ALIA KAWAR FOR THE HOYA

Experiences are not always shared — but the concept of home is universal. At “Do Ho Suh: Almost Home” at the Smithsonian American Art Museum, Korean artist Do Ho Suh recreates his memory of his homes in Korea and the United States through colorful and diaphanous fabric installations.

The exhibit, on display from March 16 to Aug. 5, presents drawings, small-scale fabric sculptures and large-scale installations that represent Suh’s concept of home and belonging.

At a gallery talk with James Dicke Curator of Contemporary Art Sarah Newman, she discussed Suh’s background and inspiration for major works of the exhibition. “It is fascinating that where Do Ho Suh grew up was like this replica of a memory of something ancient. I think this idea of replicating homes and bringing the past with you in some way is embedded into his childhood,” Newman said.

Suh was born into an artistic family in 1962 in Seoul, South Korea. His father was a painter, and his mother had extensive knowledge of Korean culture and heritage. When Suh turned 29 years old, he moved to the United States to continue his studies at the Rhode Island School of Design and Yale University, where he found his passion for sculpture. Since then, he has travelled to different cities around the globe and now works in New York City, London and Seoul.

The cultural displacement Suh experienced when he moved to the United States changed his perspective on art. Rather than focusing on destinations, he became more interested in transitional spaces. Through his transportable fabric sculptures, Suh desires to carry his memory of intimate spaces to depict his ever-changing sense of identity.

The nuances of American and Korean culture inspire Suh and deepen the complexity of his work, Newman explained.

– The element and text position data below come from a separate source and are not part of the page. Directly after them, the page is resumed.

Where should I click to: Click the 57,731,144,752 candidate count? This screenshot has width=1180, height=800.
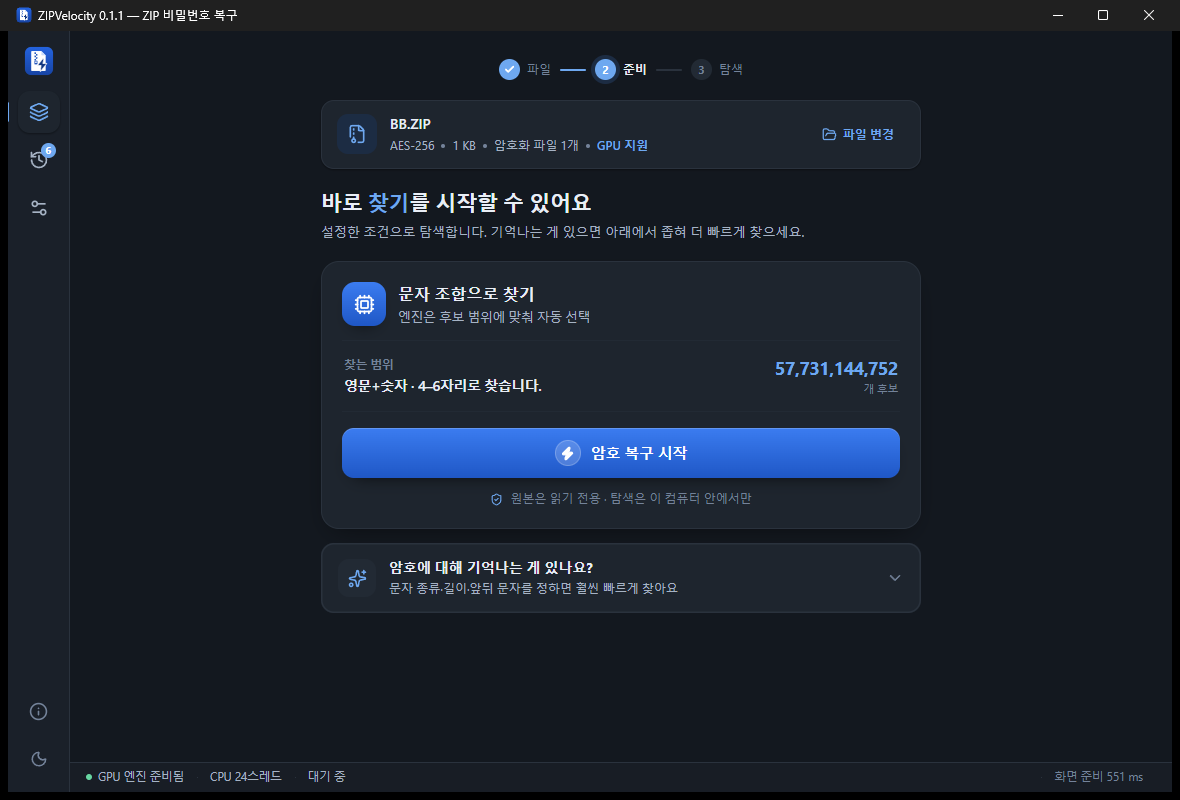click(x=836, y=369)
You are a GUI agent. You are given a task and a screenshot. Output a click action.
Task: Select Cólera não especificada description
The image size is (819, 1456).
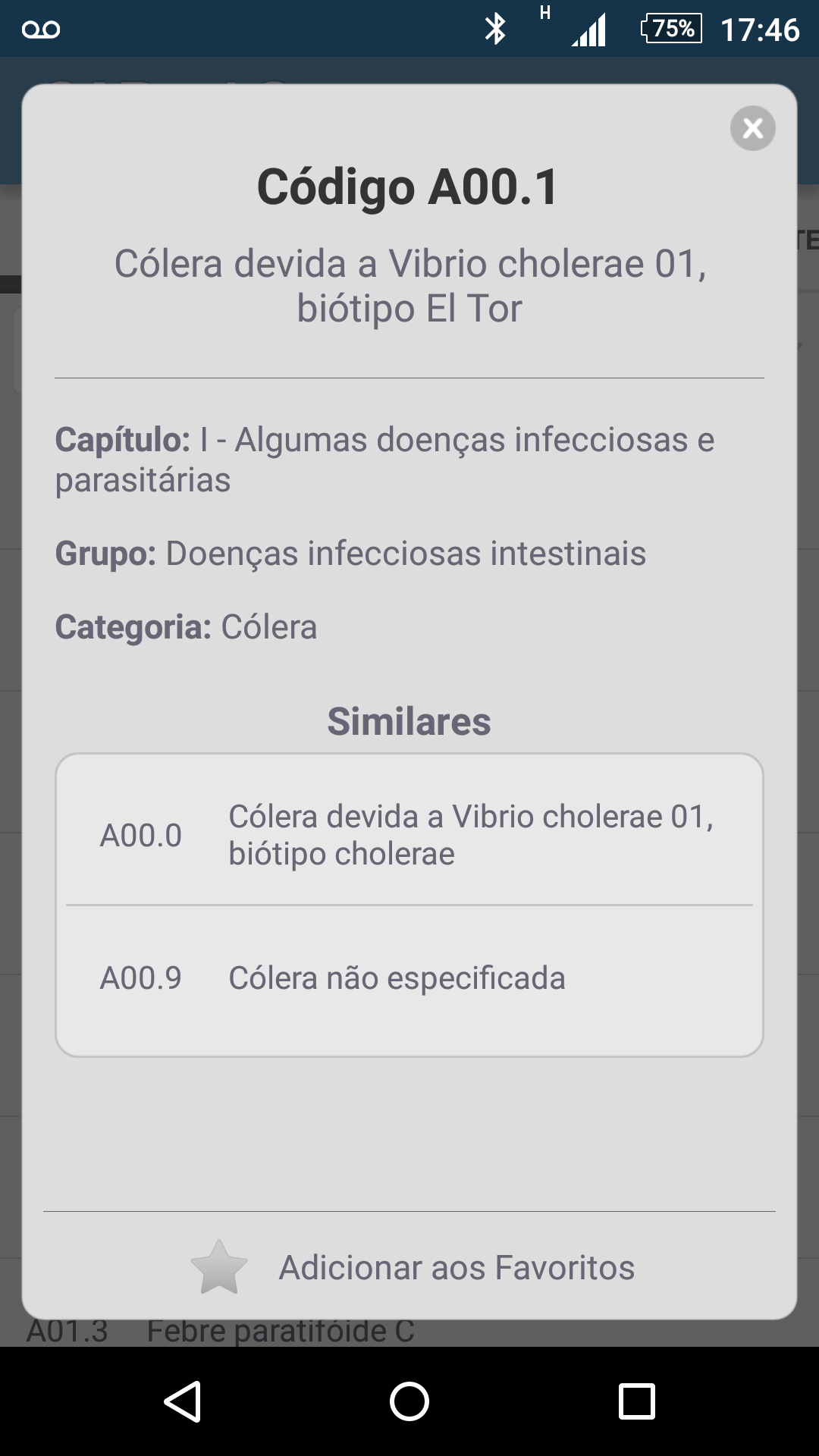coord(397,978)
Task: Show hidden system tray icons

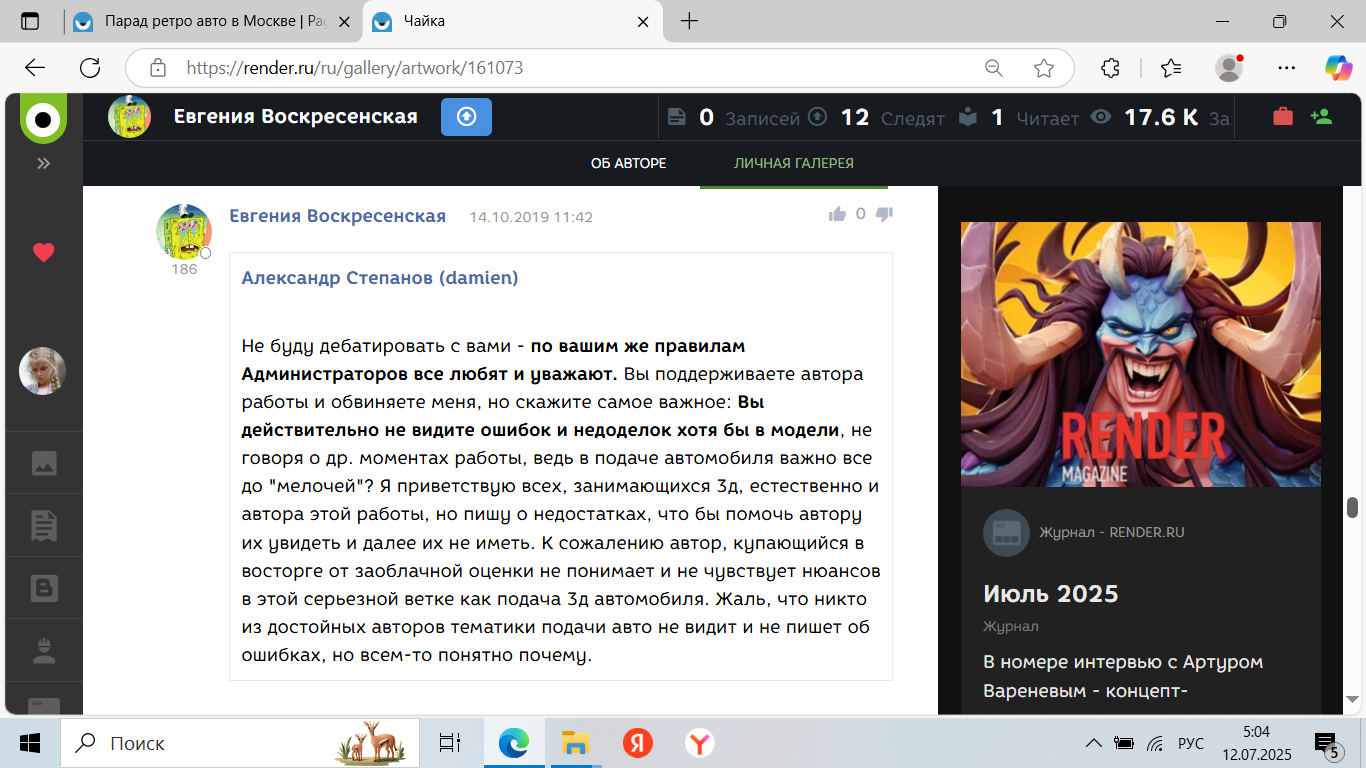Action: [x=1094, y=743]
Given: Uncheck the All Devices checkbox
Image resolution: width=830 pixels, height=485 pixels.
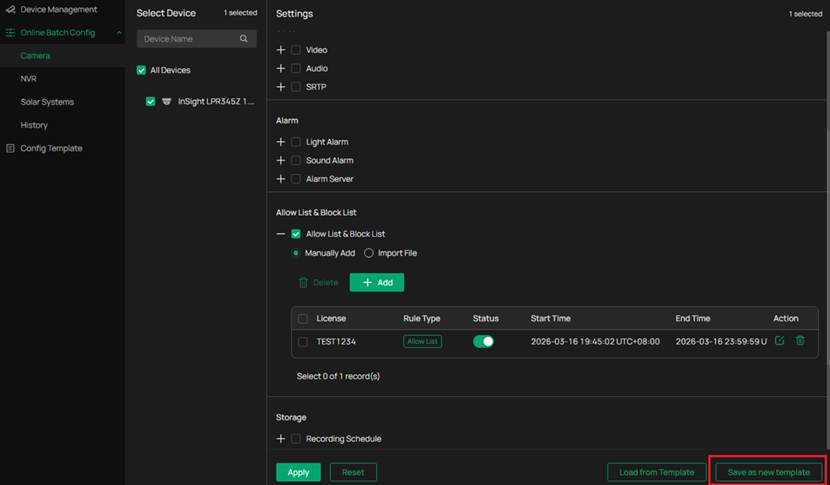Looking at the screenshot, I should [142, 70].
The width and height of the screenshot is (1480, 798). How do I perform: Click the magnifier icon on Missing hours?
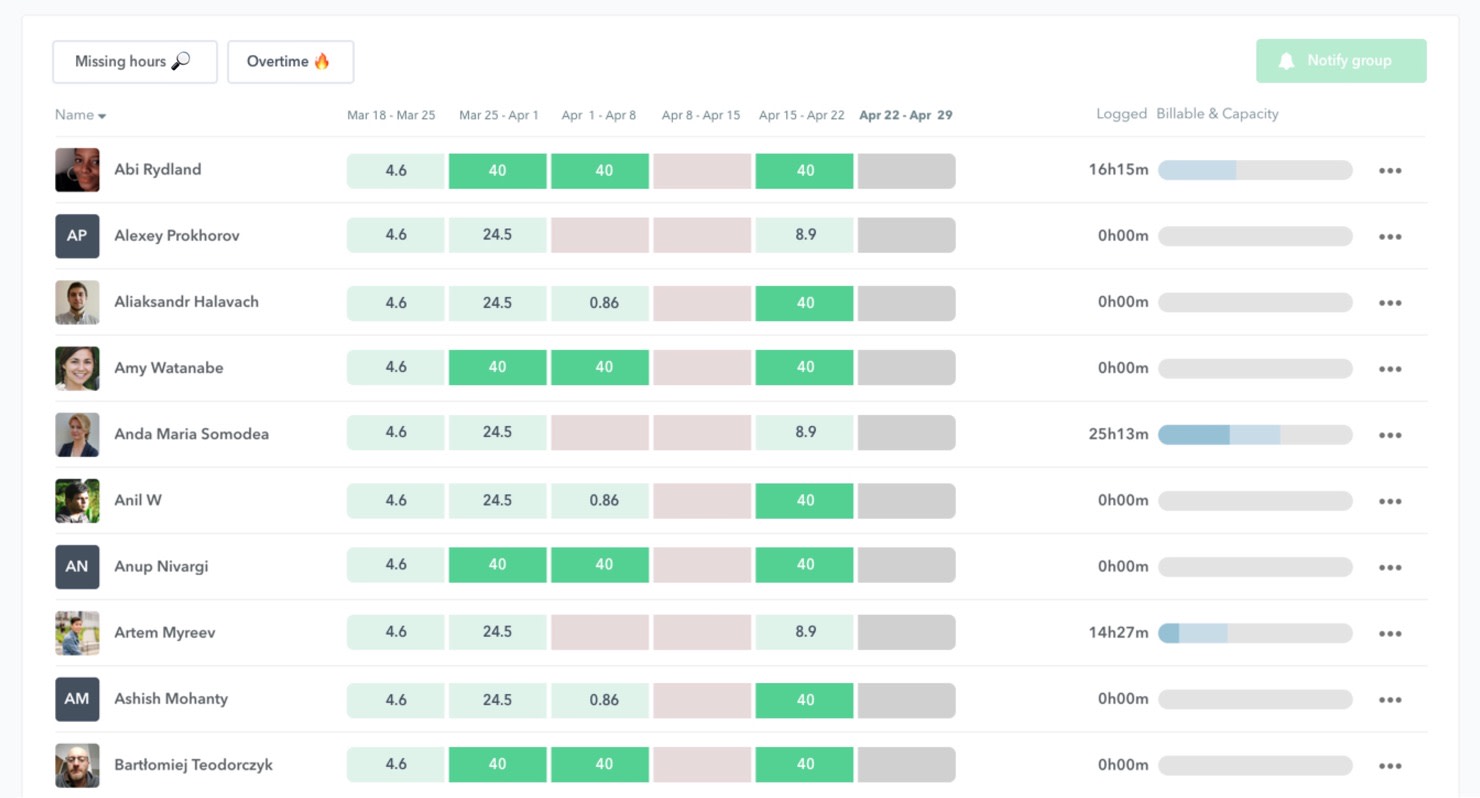click(179, 61)
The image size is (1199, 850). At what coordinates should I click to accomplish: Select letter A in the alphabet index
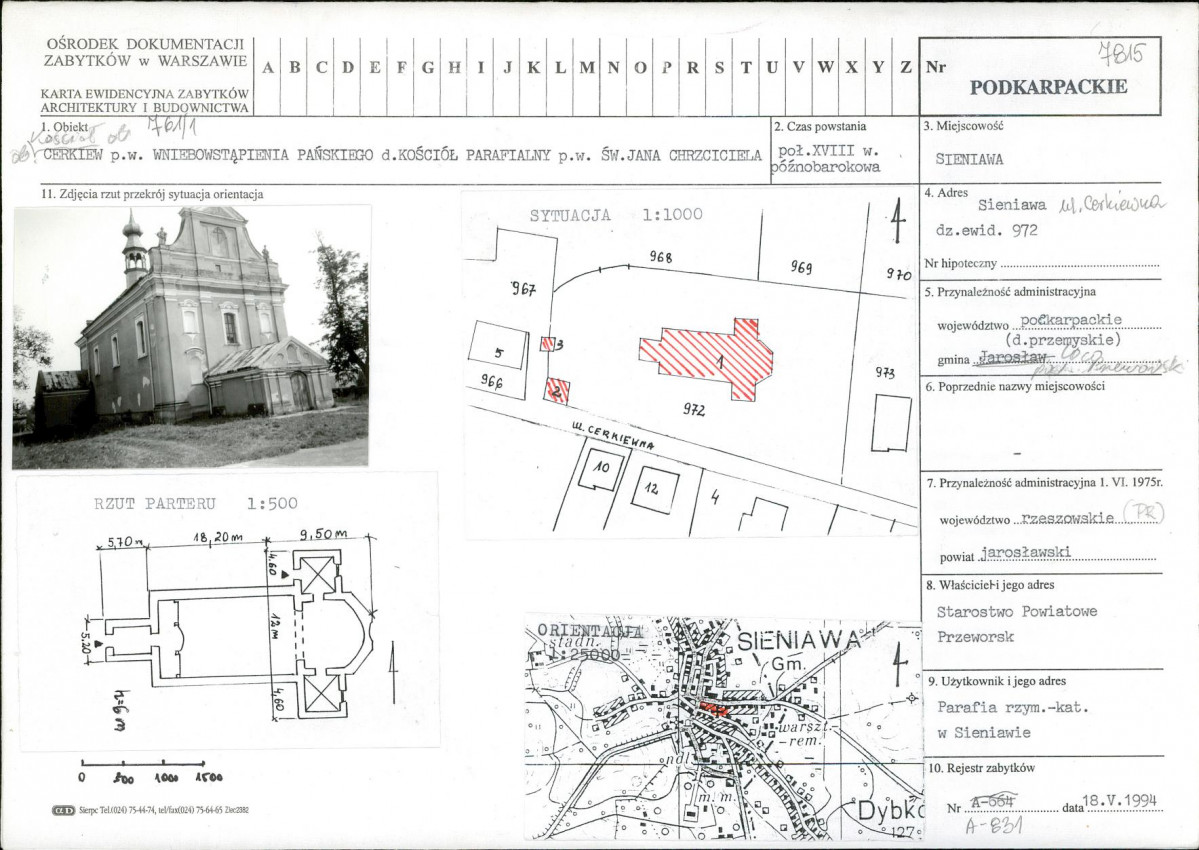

“Do Ho Suh has this constant struggle of thinking about the West and Korea, tradition and innovation,” Newman said. “I don’t think he is coming down to one side or the other; rather, he is trying to weave between them and have them all in his mind at the same time.”

ALIA KAWAR FOR THE HOYA

This idea of weaving through different cultures is clear in the main installation of the exhibition, which Suh refers to as “Hubs.” Viewers can walk through a fabric hallway that connects Seoul to Berlin to New York — three cities in which Suh lived. The blue corridor represents Suh’s childhood home in Seoul, before merging into a green segment based on his home in Berlin and finally connects to a pink hallway resembling his apartment in New York City. His attention to minute details, from the height of the ceilings to the size of the door knobs, creates an uncanny experience for viewers — walking into a familiar yet unfamiliar space.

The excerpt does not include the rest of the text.